Denied use of the University’s database for alumni student-athletes, our group was still able to enlist the support of nearly two hundred additional Penn State Student-Athletes and Coaches; bringing together a total of over 500 student-athletes representing 17 sports spanning 7 decades to defend Penn State against the unjustified NCAA sanctions.
Among new football student-athletes adding their support are 1973 Heisman Trophy Winner John Cappelletti, All-Americans Ed O’Neil (1973), Charlie Getty (1973), D.J. Dozier (1986), Ki-Jana Carter (1994) and Michael Mauti (2012).
Michael Mauti, a criminal justice graduate wrote, “I signed on because I have faith in justice and due process. I spent the last year fighting for it in the media and I’ll continue to fight for it with the men who built the program we all love. We all want what’s best for our program.”

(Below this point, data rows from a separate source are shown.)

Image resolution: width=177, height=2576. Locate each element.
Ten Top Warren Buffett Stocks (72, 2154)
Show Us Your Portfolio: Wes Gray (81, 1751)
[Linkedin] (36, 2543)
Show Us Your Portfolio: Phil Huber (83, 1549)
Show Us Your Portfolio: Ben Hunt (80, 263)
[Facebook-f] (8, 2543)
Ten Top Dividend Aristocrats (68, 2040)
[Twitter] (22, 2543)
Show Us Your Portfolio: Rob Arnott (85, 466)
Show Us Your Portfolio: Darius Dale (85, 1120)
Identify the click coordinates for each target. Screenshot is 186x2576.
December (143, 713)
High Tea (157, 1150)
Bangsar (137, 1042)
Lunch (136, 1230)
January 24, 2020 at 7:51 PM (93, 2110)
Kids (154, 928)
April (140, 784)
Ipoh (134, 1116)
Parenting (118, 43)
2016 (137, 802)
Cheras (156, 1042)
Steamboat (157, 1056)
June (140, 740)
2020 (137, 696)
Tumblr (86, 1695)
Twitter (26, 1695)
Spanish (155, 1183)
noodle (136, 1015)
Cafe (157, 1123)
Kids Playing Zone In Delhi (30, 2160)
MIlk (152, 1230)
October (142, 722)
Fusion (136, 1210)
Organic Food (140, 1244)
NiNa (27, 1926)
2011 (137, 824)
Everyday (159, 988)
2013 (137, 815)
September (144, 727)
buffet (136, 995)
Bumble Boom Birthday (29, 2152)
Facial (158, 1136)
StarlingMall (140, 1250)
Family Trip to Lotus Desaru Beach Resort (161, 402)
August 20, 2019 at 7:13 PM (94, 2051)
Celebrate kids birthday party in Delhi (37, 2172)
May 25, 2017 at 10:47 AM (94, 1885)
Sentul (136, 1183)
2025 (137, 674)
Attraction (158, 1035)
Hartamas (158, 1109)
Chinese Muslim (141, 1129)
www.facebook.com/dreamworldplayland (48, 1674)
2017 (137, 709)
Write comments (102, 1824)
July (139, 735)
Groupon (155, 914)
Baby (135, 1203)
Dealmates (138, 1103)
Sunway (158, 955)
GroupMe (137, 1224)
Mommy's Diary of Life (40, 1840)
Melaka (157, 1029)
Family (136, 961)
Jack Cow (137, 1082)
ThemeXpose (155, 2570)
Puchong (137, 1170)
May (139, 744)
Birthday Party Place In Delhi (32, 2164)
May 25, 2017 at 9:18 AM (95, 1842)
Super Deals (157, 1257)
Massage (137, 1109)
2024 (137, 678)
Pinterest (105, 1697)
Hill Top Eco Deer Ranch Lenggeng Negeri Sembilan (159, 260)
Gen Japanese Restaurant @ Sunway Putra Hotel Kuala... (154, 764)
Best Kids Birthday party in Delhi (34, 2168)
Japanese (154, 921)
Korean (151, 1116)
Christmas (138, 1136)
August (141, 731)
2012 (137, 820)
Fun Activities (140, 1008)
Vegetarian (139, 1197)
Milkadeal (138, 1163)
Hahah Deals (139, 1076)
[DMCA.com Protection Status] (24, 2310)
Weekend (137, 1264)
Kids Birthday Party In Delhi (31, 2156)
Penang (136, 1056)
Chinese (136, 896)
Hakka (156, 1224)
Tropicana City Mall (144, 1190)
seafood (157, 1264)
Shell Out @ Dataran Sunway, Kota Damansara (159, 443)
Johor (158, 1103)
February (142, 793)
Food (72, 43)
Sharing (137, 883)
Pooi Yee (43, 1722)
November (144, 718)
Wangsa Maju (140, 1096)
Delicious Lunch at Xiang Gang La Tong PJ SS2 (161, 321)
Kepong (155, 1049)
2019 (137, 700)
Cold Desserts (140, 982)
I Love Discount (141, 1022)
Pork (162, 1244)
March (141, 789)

Wanting to add their voices, former Student-athletes and coaches from sixteen additional sports have joined our support of the lawsuit. Among them are 2-time National Champion and Olympic Wrestler Kerry McCoy, National Soccer Player of the Year Christine Welsh, long-time Penn State Coaches Bruce Parkhill (Men’s Basketball), Glen Thiel (Men’s Lacrosse), John Fritz (Wrestling) and newly elected Penn State Trustee Barbara Doran; a 3-sport athlete and 3-time Lacrosse All-American. Four-time All-American Wrestler Greg Elinsky heads a list of All-Americans from Wrestling (8), Field Hockey (10), Women’s Lacrosse (9), Men’s Volleyball (2), Women’s Soccer and Men’s Soccer. Also joining the group is the legendary voice of Penn State Fran Fisher.
Make no mistake; our group is sympathetic to and supportive of the victims of one man’s deeds. The actions of Penn Staters and Penn State students, in raising money and awareness for these issues, speak volumes. But we recognize this fact; the NCAA’s actions will not promote healing and will cause harm to current and future Student-Athletes through these punitive sanctions. Supporting the victims and supporting due process are not mutually exclusive goals.
The former student-athletes signing on in support posted this letter.
Recently, more than 300 football Lettermen proclaimed their support for the lawsuit against the NCAA sanctions levied on Penn State’s Football program on July 23, 2012. We, the undersigned, are former Penn State student-athletes and coaches from sports other than football, who join to support the legal action against the NCAA. When we represented Penn State on the field, the court, the ice, the mat, the ring, the pool, or the track we championed a common culture pursuing Success With Honor in the classroom and in athletic competition.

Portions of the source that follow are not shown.